所给文本:

════════

Skip to content

H.T.U Tensorflow

Li Jiang edited this page Jun 23, 2017 · 2 revisions

Tensorflow

About

在天河HPC 上使用 tensorflow

-- LiJIang 20161215

目前在GPU 分区(LN41) 部署了最新的TensorFlow

-- LiJiang 20170623

Quick Run

[nscc-gz_jiangli@ln2%tianhe2-C ~]$ module avail tensorflow

---------------------------- /WORK/app/modulefiles -----------------------------
tensorflow/0.10.0rc0 tensorflow/0.11.0
[nscc-gz_jiangli@ln2%tianhe2-C ~]$ 

可以看到目前部署了两个版本的 tensorflow/0.10.0rc0 和 tensorflow/0.11.0

使用方式略有区别.

我在 /WORK/app/tensorflow/test/hello.py 里写了个简单的测试脚本:

[nscc-gz_jiangli@ln2%tianhe2-C ~]$ cat /WORK/app/tensorflow/test/hello.py 
#!/usr/bin/env python
import tensorflow as tf
hello = tf.constant("Hello, TensorFLow")
sess = tf.Session()
print ( sess.run(hello) )
a = tf.constant(10)
b = tf.constant(32)
print ( sess.run(a+b) )

user tensorflow/0.10.0rc0

[nscc-gz_jiangli@ln2%tianhe2-C ~]$ module load tensorflow/0.10.0rc0 
[nscc-gz_jiangli@ln2%tianhe2-C ~]$ which python
/WORK/app/TensorFlow/anaconda2/bin/python
[nscc-gz_jiangli@ln2%tianhe2-C ~]$ python --version
Python 2.7.12 :: Anaconda 4.2.0 (64-bit)
[nscc-gz_jiangli@ln2%tianhe2-C ~]$ yhrun -n 1 python /WORK/app/tensorflow/test/hello.py 
Hello, TensorFLow
42

如上所示,直接 moule load 即可使用

use tensorflow/0.11.0

[nscc-gz_jiangli@ln2%tianhe2-C ~]$ module load tensorflow/0.11.0
####################################################################
 To use TensorFlow you have to activate the conda environment by executing these two commands:
 1. settf
 2. source activate tensorflow_0_11_0
 
 (tensorflow)$  # Your prompt should change.
 # Run Python programs that use TensorFlow.
 # ...
 # When you are done using TensorFlow, deactivate the environment.
 (tensorflow)$ source deactivate tensorflow_0_11_0
 ####################################################################
[nscc-gz_jiangli@ln2%tianhe2-C ~]$ 
[nscc-gz_jiangli@ln2%tianhe2-C ~]$ yhrun -n 1 python /WORK/app/tensorflow/test/hello.py 
Traceback (most recent call last):
  File "/WORK/app/tensorflow/test/hello.py", line 2, in <module>
    import tensorflow as tf
ImportError: No module named tensorflow
yhrun: error: cn11642: task 0: Exited with exit code 1

如上所示,直接module load 还不行,还需要进行一些操作:

[nscc-gz_jiangli@ln2%tianhe2-C ~]$ settf
[nscc-gz_jiangli@ln2%tianhe2-C ~]$  source activate tensorflow_0_11_0
(tensorflow_0_11_0) [nscc-gz_jiangli@ln2%tianhe2-C ~]
(tensorflow_0_11_0) [nscc-gz_jiangli@ln2%tianhe2-C ~]$ yhrun  -n 1 python /WORK/app/tensorflow/test/hello.py
Traceback (most recent call last):
  File "/WORK/app/tensorflow/test/hello.py", line 2, in <module>
    import tensorflow as tf
  File "/WORK/app/anaconda/4.2.0/envs/tensorflow_0_11_0/lib/python2.7/site-packages/tensorflow/__init__.py", line 23, in <module>
    from tensorflow.python import *
  File "/WORK/app/anaconda/4.2.0/envs/tensorflow_0_11_0/lib/python2.7/site-packages/tensorflow/python/__init__.py", line 49, in <module>
    from tensorflow.python import pywrap_tensorflow
  File "/WORK/app/anaconda/4.2.0/envs/tensorflow_0_11_0/lib/python2.7/site-packages/tensorflow/python/pywrap_tensorflow.py", line 28, in <module>
    _pywrap_tensorflow = swig_import_helper()

════════

操作要求:
1 - 请复制 TensorFlow 使用说明中从“[nscc-gz_jiangli@ln2%tianhe2-C ~]$ module load tensorflow/0.11.0”到“that use TensorFlow.”的这一段，一字不改。
2 - 根据 TensorFlow 使用说明，回答下列问题：
(a) 执行 module avail tensorflow 后，列出了哪两个版本？
(b) 加载 tensorflow/0.10.0rc0 后，python --version 显示的版本信息是什么？
(c) 加载 tensorflow/0.11.0 后，提示中要求依次执行哪两条命令？
作答时只能依据上面的文本。

════════

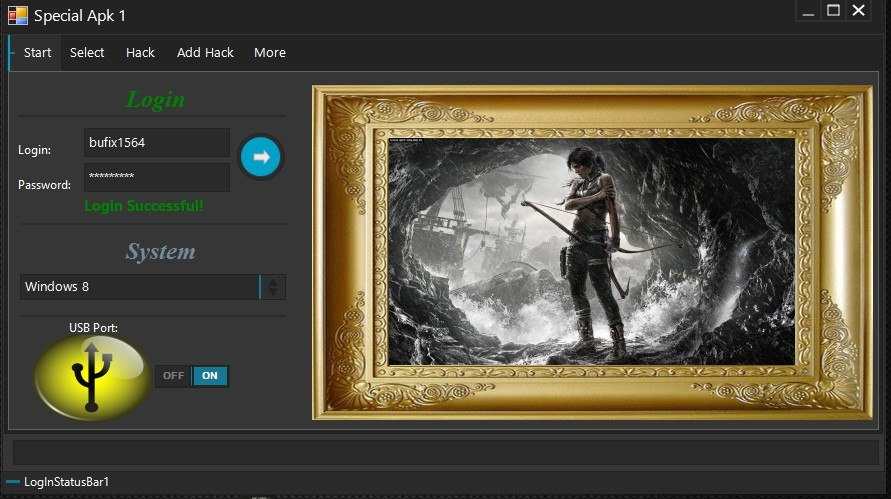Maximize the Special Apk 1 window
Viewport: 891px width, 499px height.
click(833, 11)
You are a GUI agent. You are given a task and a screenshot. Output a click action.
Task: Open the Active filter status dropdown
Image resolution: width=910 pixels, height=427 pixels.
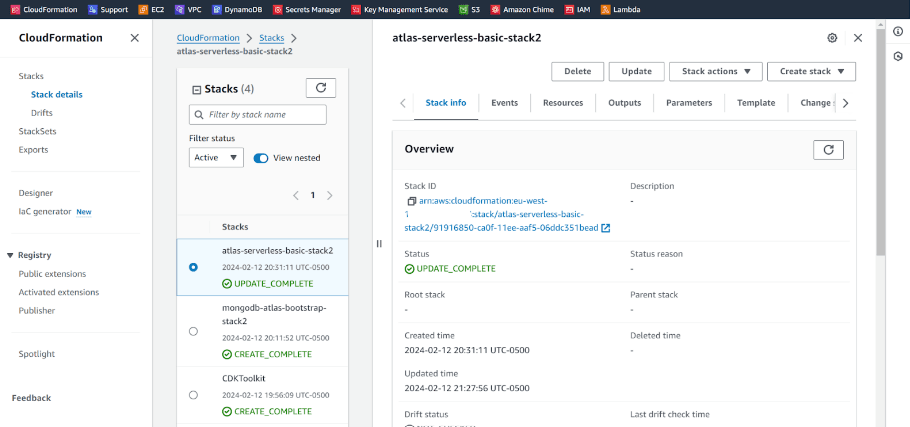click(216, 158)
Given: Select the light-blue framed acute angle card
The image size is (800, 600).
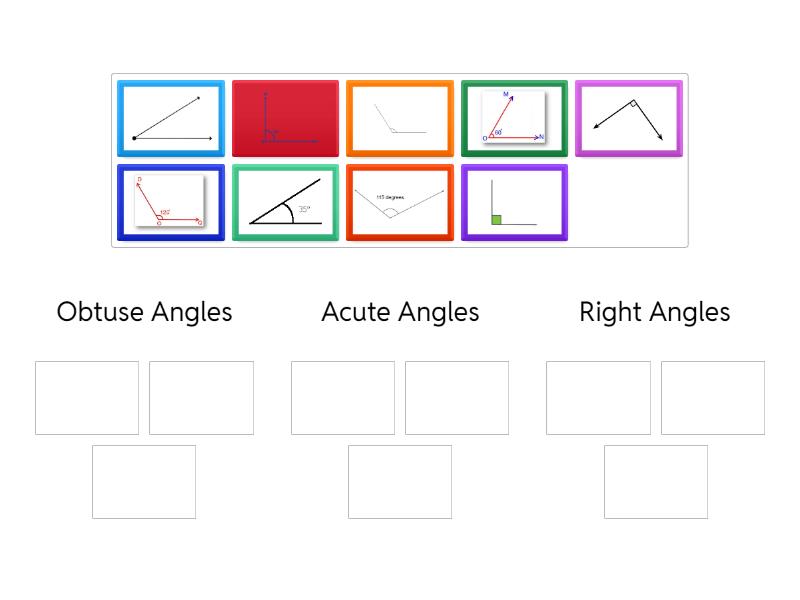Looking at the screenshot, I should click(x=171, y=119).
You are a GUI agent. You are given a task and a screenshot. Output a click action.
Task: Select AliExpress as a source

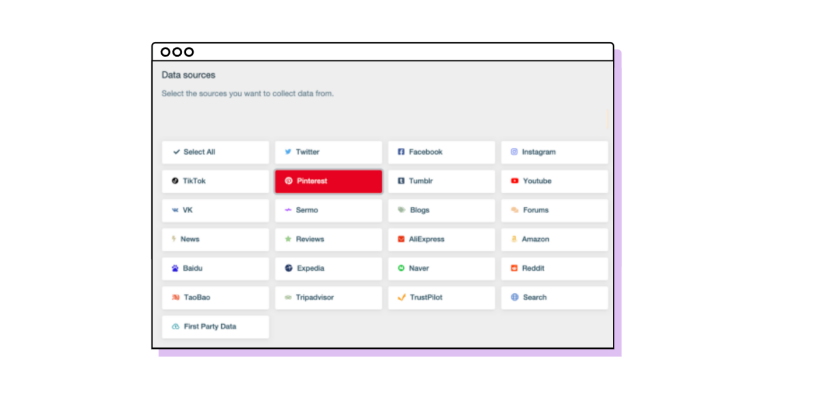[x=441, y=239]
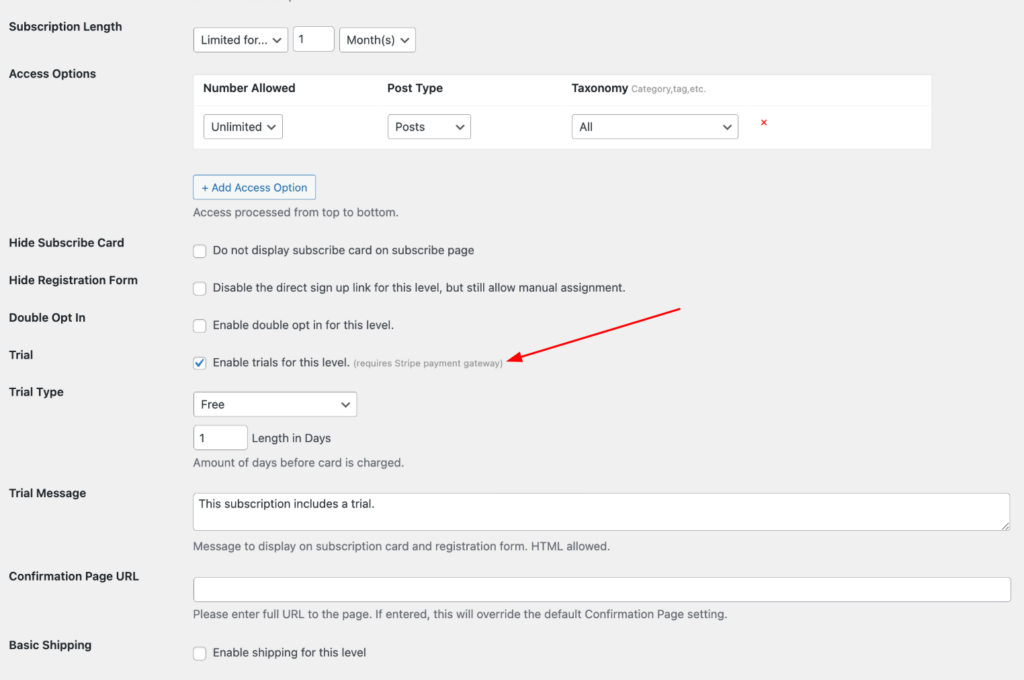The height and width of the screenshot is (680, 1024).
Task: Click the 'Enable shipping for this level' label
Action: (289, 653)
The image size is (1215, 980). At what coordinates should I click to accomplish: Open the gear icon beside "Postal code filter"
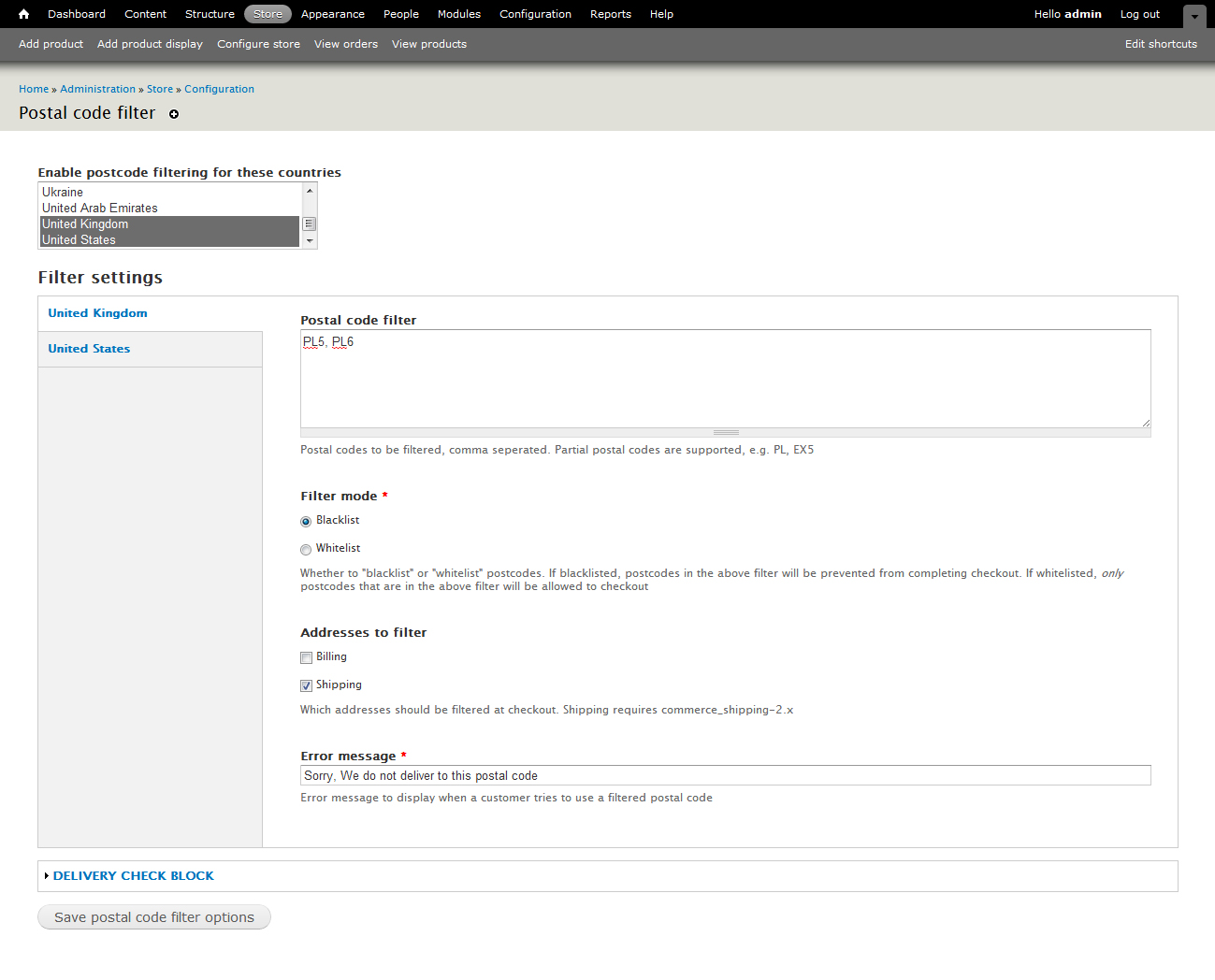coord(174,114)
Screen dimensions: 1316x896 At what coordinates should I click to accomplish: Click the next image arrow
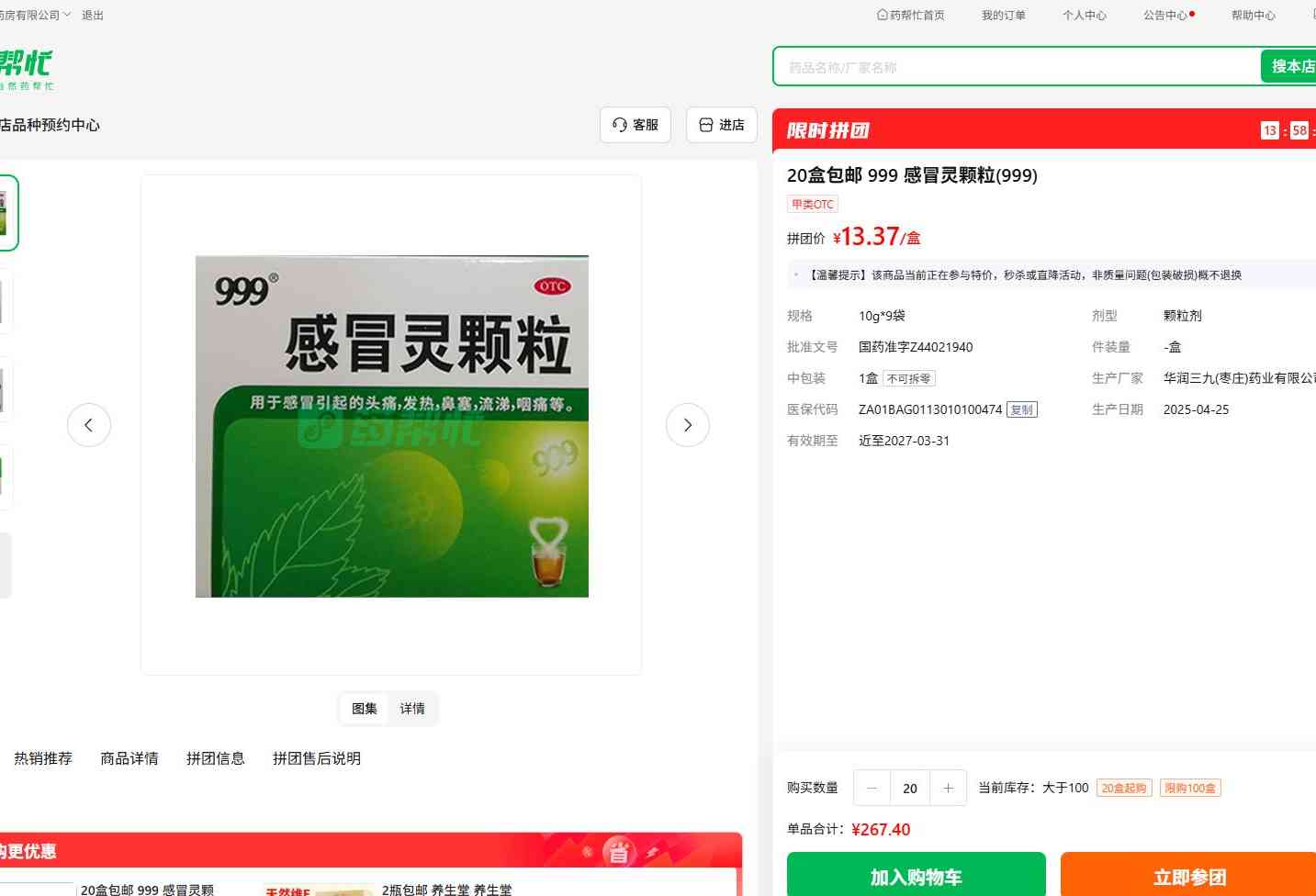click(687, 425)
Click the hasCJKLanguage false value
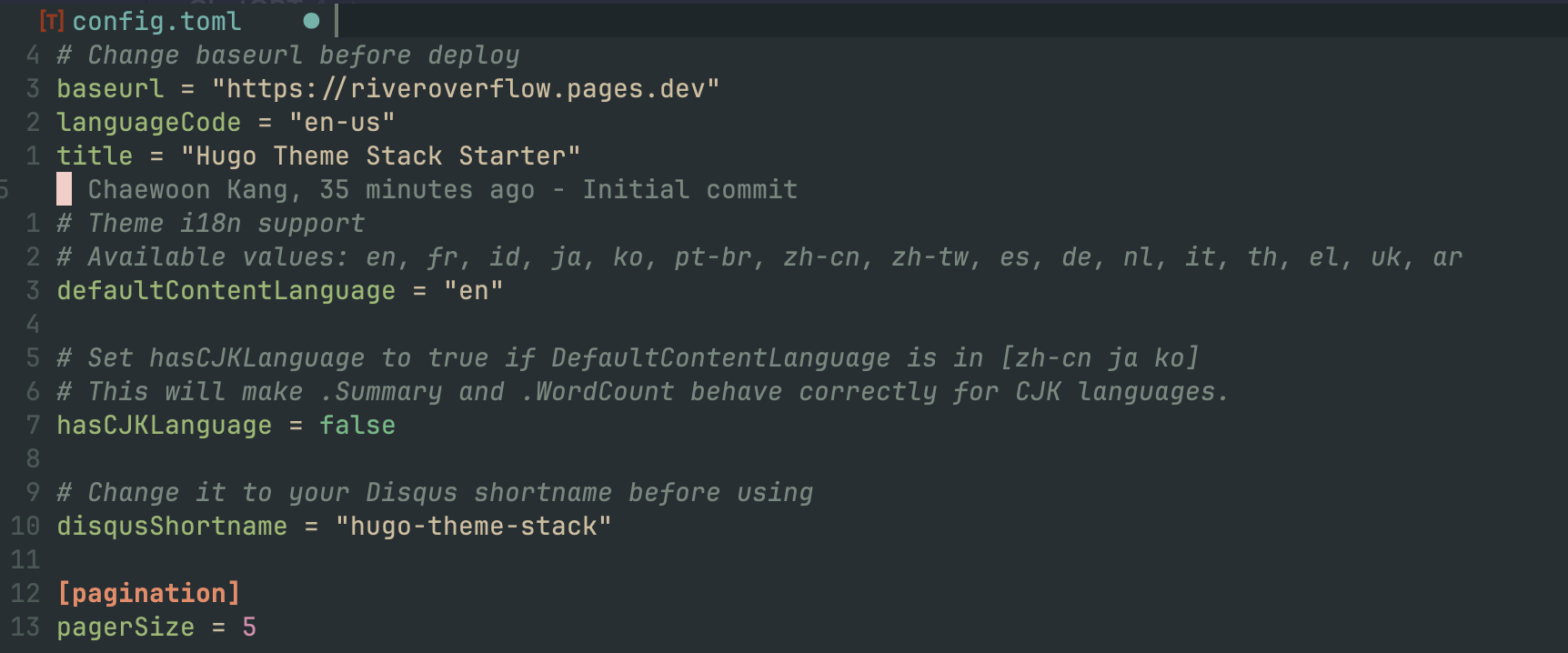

════════

逐题结果:
1 -
[nscc-gz_jiangli@ln2%tianhe2-C ~]$ module load tensorflow/0.11.0
####################################################################
 To use TensorFlow you have to activate the conda environment by executing these two commands:
 1. settf
 2. source activate tensorflow_0_11_0
 
 (tensorflow)$  # Your prompt should change.
 # Run Python programs that use TensorFlow.

2 -
(a) tensorflow/0.10.0rc0 和 tensorflow/0.11.0
(b) Python 2.7.12 :: Anaconda 4.2.0 (64-bit)
(c) 先执行 settf，再执行 source activate tensorflow_0_11_0